> _What you have to do_
The lines from the one holding "Where should I" through the end of the records below are to be written out exactly, and nothing else; pictures are to be left out.

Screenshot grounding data
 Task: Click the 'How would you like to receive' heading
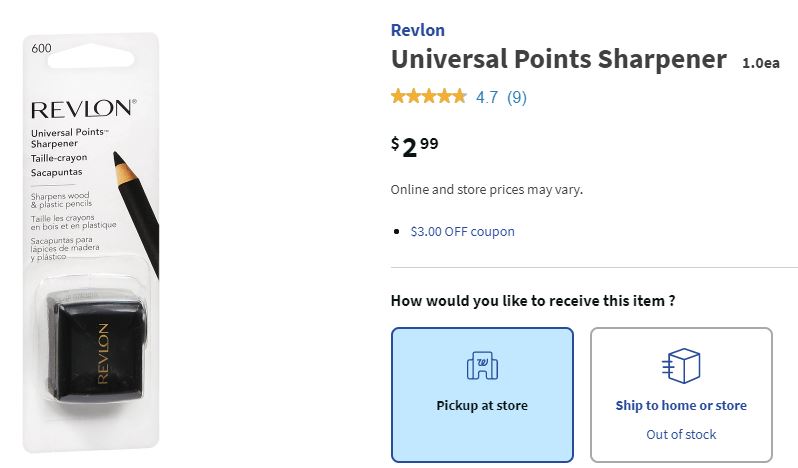(532, 300)
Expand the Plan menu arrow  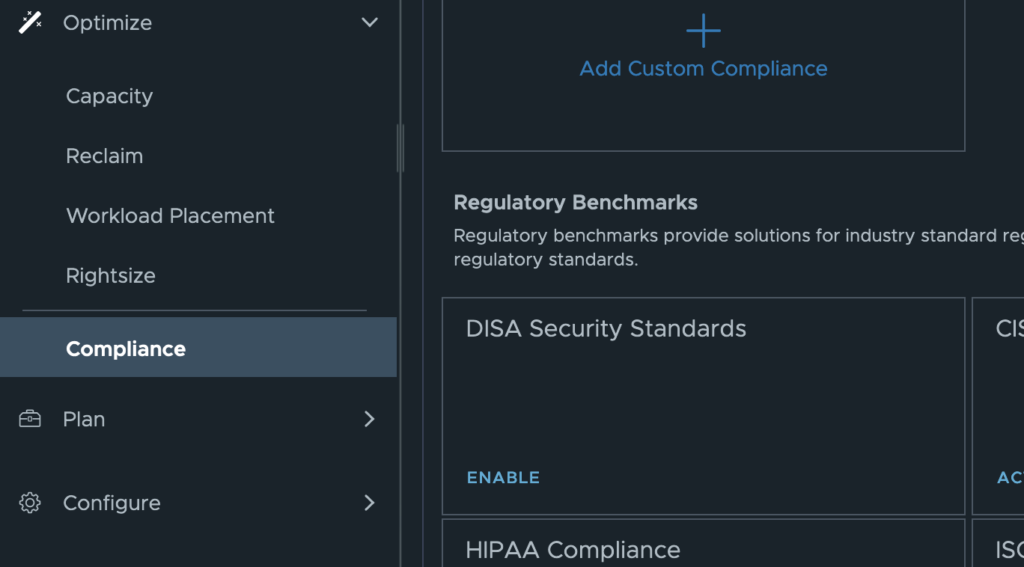pos(369,419)
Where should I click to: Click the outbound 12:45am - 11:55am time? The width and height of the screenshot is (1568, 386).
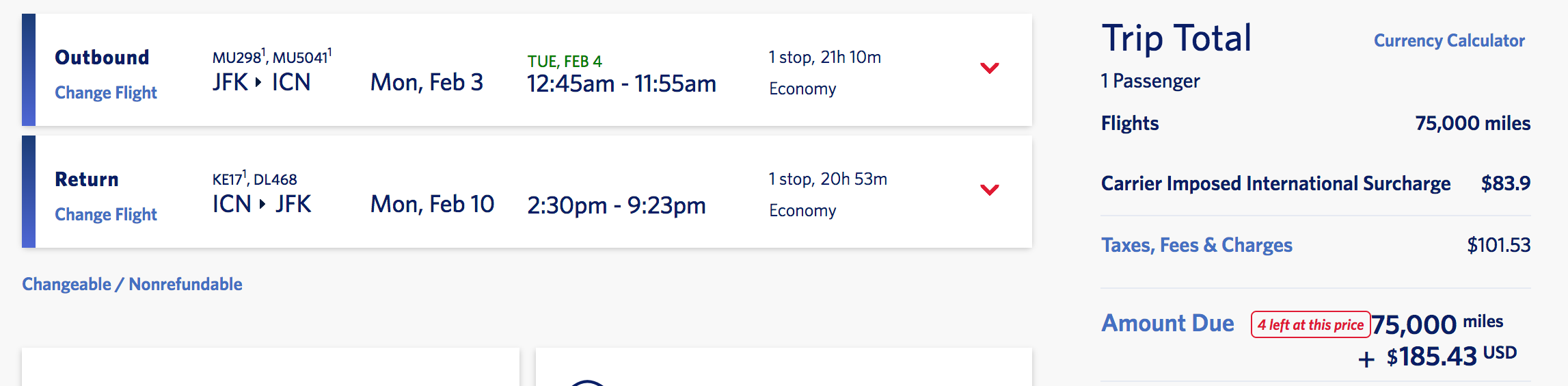621,83
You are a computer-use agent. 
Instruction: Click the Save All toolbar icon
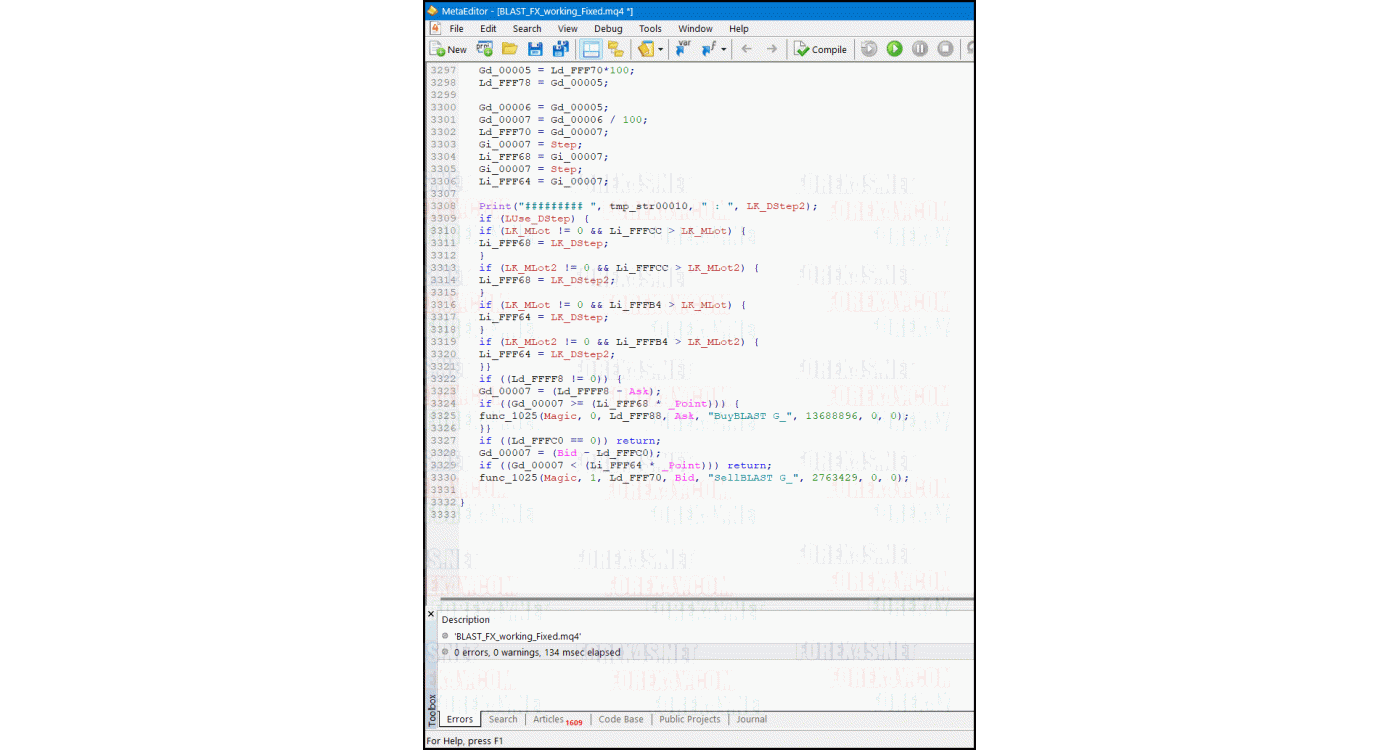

> _Response to this exercise_
Where should I click to: Click the outbound 12:45am - 11:55am time? The width and height of the screenshot is (1568, 386).
621,83
You are a computer-use agent. 
Instruction: Click the Save All toolbar icon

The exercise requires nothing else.